In the methane combustion metal catalyst, the pludium-containing alumina is impregnated in a palladium aqueous solution, followed by drying under reduced pressure, followed by drying and calcining and reducing the reaction, and evaporation of a metal oxide by post-treatment under reduced pressure to produce a palladium-based metal. A method of producing a palladium catalyst for methane combustion by lanthanum-doped alumina and metal oxide post-treatment, characterized by preparing a catalyst.
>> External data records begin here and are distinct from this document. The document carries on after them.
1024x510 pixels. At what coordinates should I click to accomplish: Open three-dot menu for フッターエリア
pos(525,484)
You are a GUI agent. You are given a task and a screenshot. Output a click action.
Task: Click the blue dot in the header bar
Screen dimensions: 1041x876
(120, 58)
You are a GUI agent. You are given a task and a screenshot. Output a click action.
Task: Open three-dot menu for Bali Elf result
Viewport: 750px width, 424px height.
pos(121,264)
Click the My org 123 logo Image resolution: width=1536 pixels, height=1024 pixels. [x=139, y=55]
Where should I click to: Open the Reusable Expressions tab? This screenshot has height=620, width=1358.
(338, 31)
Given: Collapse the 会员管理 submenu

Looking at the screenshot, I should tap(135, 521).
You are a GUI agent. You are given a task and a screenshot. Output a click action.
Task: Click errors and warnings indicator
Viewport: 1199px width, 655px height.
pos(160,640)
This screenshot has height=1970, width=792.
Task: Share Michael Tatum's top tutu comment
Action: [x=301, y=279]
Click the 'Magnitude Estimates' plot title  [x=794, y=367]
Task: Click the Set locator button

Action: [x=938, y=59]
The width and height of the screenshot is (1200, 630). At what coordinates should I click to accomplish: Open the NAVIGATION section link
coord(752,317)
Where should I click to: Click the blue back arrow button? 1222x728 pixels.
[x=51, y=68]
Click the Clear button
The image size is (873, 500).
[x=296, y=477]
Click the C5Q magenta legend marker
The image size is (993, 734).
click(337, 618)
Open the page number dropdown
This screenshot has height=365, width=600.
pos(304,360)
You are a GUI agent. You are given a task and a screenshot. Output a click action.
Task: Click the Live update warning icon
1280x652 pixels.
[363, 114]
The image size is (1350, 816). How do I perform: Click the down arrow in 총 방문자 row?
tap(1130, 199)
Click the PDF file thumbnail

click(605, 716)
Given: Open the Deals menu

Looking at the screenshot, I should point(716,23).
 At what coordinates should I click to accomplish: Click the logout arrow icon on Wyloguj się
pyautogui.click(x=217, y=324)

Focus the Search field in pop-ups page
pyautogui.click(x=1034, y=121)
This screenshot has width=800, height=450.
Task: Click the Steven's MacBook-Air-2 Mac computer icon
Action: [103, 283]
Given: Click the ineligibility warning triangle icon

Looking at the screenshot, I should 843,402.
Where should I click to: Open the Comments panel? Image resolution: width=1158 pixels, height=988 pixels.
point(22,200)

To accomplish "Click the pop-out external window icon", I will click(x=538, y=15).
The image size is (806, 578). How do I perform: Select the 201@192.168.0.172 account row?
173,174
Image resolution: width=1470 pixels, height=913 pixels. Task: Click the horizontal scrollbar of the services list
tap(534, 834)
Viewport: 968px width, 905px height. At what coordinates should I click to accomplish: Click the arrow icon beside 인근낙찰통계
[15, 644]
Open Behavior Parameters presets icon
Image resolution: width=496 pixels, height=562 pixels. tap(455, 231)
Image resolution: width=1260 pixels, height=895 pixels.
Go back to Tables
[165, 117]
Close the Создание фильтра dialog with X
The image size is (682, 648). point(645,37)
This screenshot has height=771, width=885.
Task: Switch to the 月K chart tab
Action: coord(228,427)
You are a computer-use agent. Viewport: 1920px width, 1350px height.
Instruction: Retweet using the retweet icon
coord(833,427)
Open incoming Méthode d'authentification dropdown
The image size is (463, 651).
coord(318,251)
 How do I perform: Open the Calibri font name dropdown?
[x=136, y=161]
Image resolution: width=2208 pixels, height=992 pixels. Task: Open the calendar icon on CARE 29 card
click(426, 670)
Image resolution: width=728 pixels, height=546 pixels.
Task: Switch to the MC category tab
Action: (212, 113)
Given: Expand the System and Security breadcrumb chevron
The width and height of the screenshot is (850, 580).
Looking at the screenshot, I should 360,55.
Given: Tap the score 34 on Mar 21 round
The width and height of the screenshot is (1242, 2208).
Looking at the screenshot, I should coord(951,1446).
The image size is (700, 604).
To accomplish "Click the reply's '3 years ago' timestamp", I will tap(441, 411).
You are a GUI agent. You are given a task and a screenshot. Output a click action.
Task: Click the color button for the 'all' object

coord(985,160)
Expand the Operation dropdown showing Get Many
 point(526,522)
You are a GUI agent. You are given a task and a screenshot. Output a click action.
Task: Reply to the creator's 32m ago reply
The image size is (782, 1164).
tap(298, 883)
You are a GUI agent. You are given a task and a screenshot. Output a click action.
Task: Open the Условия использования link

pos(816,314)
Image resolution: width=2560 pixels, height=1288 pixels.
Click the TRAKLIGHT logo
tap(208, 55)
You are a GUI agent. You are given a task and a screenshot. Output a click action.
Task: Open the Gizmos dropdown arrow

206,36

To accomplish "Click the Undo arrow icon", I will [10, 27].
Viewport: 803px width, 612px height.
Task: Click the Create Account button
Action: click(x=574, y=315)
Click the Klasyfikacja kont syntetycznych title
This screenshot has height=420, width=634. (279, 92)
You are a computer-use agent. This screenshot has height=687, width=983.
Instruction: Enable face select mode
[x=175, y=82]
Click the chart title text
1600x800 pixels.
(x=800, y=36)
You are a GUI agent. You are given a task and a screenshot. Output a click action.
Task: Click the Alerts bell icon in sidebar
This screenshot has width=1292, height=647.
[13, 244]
The method of claim 1, wherein 1 to 10 mol% of lanthanum is supported on alumina, 25-50 wt% of lanthanum-doped alumina is impregnated with 50 to 75 wt% of a 19.96% aqueous solution of palladium, and dried under reduced pressure. A method for producing a methane-burning palladium catalyst by post-treatment with lanthanum-doped alumina and metal oxides, which is calcined at ˜600 ° C. for 5.5 to 6.5 hours and reduced with hydrogen gas at 500 to 600 ° C. for 5.5 to 6.5 hours. The lanthanum-doped alumina and the metal oxide post-treatment according to claim 1, wherein 10 mol% of titanium sol or zirconium sol, which is a metal oxide, is added to the post-treatment and reduced to hydrogen gas at 750-850 ° C. for 3.5-4.5 hours. Method for producing a palladium catalyst for methane combustion by the. [4] The method of claim 3, wherein the titanium sol or zirconium sol is precipitated by adding 10 times of water to titanium or zirconium in a mass ratio, and then 3 mol of hydrochloric acid is added to titanium or zirconium to prepare a titanium sol or zirconia sol. A method for producing a palladium catalyst for methane combustion by lanthanum doped alumina and metal oxide post-treatment.